1. L'impunité brisée : La boussole de la redevabilité
La corruption des hommes d'État n'est pas qu'un délit financier ; c'est un crime contre l'espérance nationale. Pour s'en sortir, le pays doit ériger l'indépendance effective de la justice en dogme suprême. Tant qu'un fonctionnaire ou un politicien corrompu saura qu'il peut acheter son immunité, aucun investisseur sérieux ne viendra, et l'argent public continuera de fuir. La création de cours spéciales ultra-rigoureuses, protégées des pressions politiques et dotées de moyens de traçage des avoirs illicites à l'international, est une urgence absolue, à l'image des réformes anti-corruption menées dans les pays scandinaves ou en Estonie.
2. Sécurité publique : Reprendre le terrain pour libérer l'économie
L'insécurité rurale et urbaine asphyxie l'initiative privée. Un pays ne peut produire s'il a peur. Les grandes puissances ont maté l'insécurité non seulement par la répression ciblée, mais en s'attaquant à la pauvreté des zones reculées et en professionnalisant les forces de l'ordre par le numérique et la traçabilité.
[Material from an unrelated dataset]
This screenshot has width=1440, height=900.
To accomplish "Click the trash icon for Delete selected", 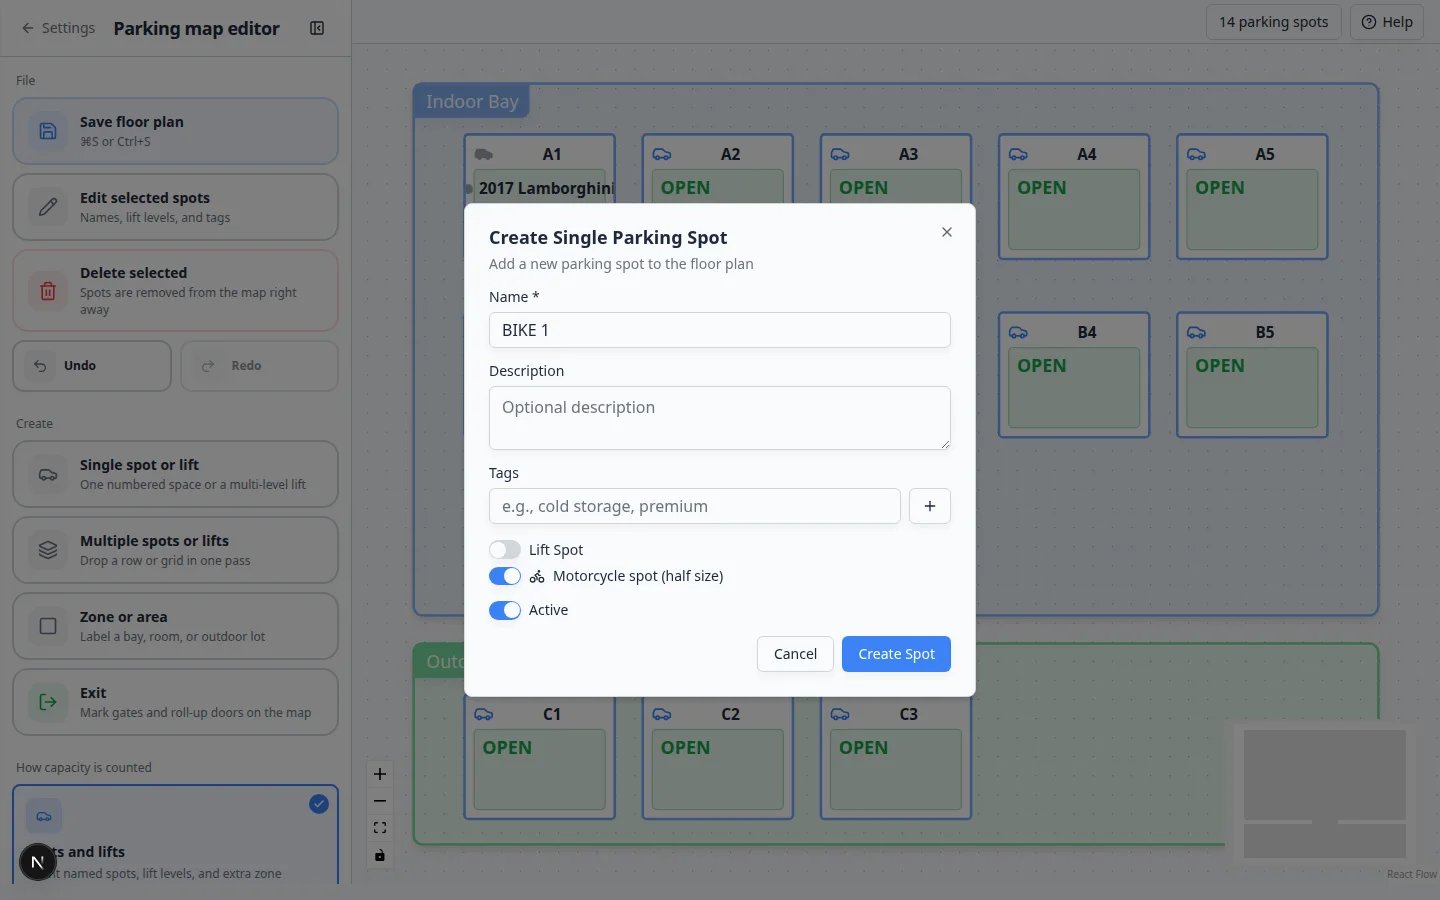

La sécurité doit être décentralisée et rigoureusement évaluée sur des résultats mesurables, redonnant aux paysans et aux commerçants le droit de travailler sans l'épée de Damoclès du banditisme.
3. Maîtriser le PPN et libérer la production locale
La flambée quotidienne des PPN traduit une dépendance excessive aux importations et une chaîne logistique étranglée. Des pays comme le Vietnam ont su se transformer en « dragons » en misant sur l'autosuffisance agricole couplée à une industrialisation de transformation locale. Madagascar doit cesser d'exporter ses matières premières à l'état brut pour les racheter transformées à prix d'or. Subventionner intelligemment la production agricole locale et réhabiliter les infrastructures de transport (routes et cabotage) pour désenclaver les zones de production, c'est casser la spéculation et stabiliser le panier de la ménagère.
4. Le dividende de la jeunesse : Du labeur informel à l'économie numérique et technique
Avec une population extrêmement jeune, la plus grande richesse du pays est aussi celle qu'on gâche le plus. Le modèle de transition ne réside pas dans des emplois administratifs saturés, mais dans la formation technique ciblée et l'économie numérique. Des pays comme le Rwanda ont fait le pari de devenir des hubs technologiques régionaux avec des infrastructures agiles. Madagascar possède une jeunesse polyglotte et créative : en facilitant l'accès au micro-crédit productif, en digitalisant l'administration pour formaliser les petites entreprises, et en formant aux métiers d'avenir, le chômage de masse peut reculer.
Conclusion
Aucune puissance étrangère ne viendra sauver Madagascar à la place des Malagasy. Les crises structurelles exigent des sursauts collectifs. L'histoire mondiale démontre que les nations ne meurent que lorsqu'elles renoncent à exiger la justice et le travail pour leurs enfants.
« Il n'y a pas de perdants sur la terre de ceux qui veulent se lever. » — Aimé Césaire
L'Île Rouge possède le sol, l'intelligence et la résilience nécessaires pour inverser la vapeur. Il ne manque plus que le déclic du courage politique et l'union sacrée d'un peuple décidé à ne plus plier.